Form of binary-to-text encoding

uuencoding is a form of binary-to-text encoding that originated in the Unix programs uuencode and uudecode written by Mary Ann Horton at the University of California, Berkeley in 1980, for encoding binary data for transmission in email systems.

The name "uuencoding" is derived from Unix-to-Unix Copy, i.e. "Unix-to-Unix encoding" is a safe encoding for the transfer of arbitrary files from one Unix system to another Unix system but without guarantee that the intervening links would all be Unix systems. Since an email message might be forwarded through or to computers with different character sets or through transports which are not 8-bit clean, or handled by programs that are not 8-bit clean, forwarding a binary file via email might cause it to be corrupted. By encoding such data into a character subset common to most character sets, the encoded form of such data files was unlikely to be "translated" or corrupted, and would thus arrive intact and unchanged at the destination. The program uudecode reverses the effect of uuencode, recreating the original binary file exactly. uuencode/decode became popular for sending binary (and especially compressed) files by email and posting to Usenet newsgroups, etc.

It has now been largely replaced by MIME and yEnc. With MIME, files that might have been uuencoded are instead transferred with Base64 encoding.

== Encoded format ==
A uuencoded file starts with a header line of the form:
 begin <mode> <file><newline>
<mode> is the file's Unix file permissions as three octal digits (e.g. 644, 744). This is typically only significant to Unix-like operating systems.

<file> is the file name to be used when recreating the binary data.

<newline> signifies a newline character, used to terminate each line.

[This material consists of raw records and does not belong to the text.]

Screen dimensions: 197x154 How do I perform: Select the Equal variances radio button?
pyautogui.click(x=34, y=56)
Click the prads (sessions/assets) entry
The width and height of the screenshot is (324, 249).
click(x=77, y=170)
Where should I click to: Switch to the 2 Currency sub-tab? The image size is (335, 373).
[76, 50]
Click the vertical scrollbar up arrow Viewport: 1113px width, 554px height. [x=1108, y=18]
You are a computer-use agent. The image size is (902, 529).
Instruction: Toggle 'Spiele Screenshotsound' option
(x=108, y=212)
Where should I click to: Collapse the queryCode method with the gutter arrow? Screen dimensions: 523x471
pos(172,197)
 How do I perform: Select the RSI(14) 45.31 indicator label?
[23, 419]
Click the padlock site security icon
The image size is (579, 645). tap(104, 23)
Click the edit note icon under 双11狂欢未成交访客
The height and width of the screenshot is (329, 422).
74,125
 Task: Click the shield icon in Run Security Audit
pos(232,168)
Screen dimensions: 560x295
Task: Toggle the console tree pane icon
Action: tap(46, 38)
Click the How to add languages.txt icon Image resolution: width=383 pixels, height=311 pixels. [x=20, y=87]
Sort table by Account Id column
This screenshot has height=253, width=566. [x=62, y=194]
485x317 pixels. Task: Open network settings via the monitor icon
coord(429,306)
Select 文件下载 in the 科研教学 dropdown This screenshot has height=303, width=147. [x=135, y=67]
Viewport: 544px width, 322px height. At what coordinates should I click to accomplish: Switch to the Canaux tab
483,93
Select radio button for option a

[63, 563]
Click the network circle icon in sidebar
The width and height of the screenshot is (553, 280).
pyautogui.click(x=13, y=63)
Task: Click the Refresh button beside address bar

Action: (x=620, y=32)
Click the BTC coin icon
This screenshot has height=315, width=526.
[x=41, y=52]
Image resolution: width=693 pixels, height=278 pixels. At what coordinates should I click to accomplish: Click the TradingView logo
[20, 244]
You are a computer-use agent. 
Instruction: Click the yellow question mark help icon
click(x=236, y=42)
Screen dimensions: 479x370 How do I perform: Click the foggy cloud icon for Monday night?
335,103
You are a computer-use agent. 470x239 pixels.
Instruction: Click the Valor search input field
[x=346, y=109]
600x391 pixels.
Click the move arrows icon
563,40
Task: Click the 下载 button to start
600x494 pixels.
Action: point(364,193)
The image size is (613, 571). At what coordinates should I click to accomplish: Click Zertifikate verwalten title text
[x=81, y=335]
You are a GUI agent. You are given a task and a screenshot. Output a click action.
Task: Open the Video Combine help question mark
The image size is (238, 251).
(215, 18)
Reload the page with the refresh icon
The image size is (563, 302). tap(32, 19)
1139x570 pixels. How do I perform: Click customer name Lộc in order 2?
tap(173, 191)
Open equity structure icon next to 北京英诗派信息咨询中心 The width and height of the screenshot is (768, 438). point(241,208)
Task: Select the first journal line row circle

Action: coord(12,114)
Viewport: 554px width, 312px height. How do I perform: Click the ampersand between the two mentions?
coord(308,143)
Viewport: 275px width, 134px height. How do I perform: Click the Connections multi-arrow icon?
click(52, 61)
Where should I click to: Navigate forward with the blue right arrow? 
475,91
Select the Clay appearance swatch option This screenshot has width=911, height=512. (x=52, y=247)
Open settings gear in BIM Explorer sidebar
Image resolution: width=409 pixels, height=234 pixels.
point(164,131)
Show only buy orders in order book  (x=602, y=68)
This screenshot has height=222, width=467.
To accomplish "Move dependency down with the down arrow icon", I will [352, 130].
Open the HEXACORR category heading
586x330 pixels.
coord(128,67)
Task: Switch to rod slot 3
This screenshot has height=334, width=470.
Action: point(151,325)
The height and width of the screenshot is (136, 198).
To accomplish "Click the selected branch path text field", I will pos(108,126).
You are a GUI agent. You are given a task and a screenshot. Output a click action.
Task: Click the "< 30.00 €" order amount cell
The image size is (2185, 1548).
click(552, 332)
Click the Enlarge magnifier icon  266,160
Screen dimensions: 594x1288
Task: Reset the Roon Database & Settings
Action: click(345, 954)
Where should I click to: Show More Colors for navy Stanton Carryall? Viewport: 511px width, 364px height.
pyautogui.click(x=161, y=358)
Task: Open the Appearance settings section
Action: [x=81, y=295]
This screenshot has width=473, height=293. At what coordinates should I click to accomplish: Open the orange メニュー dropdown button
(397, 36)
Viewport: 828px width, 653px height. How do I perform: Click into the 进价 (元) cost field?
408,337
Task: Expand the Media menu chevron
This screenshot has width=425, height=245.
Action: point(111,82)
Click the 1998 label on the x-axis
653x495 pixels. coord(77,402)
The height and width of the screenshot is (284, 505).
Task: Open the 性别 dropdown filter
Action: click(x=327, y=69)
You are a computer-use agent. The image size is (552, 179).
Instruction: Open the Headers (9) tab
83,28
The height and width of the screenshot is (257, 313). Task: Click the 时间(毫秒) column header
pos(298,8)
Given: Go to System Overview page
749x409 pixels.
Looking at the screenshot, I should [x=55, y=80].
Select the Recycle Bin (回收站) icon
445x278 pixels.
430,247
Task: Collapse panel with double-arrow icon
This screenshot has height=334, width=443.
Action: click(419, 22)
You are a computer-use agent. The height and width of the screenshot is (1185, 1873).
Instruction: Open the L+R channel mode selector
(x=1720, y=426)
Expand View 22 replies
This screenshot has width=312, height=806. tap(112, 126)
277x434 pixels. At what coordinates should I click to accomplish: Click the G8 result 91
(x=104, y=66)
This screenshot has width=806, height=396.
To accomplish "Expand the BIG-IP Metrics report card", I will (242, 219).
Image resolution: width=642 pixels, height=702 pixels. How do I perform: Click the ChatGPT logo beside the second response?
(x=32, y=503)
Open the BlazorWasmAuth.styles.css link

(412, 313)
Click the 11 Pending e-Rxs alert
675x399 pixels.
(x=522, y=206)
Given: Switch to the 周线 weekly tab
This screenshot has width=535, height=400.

Each data line uses the format:
 <length character><formatted characters><newline>

<length character> is a character indicating the number of data bytes which have been encoded on that line. This is an ASCII character determined by adding 32 to the actual byte count, with the sole exception of a grave accent "`" (ASCII code 96) signifying zero bytes. All data lines, except the last (if the data length was not divisible by 45), have 45 bytes of encoded data (60 characters after encoding). Therefore, the vast majority of length values are 'M' (32 + 45 = ASCII code 77 or "M").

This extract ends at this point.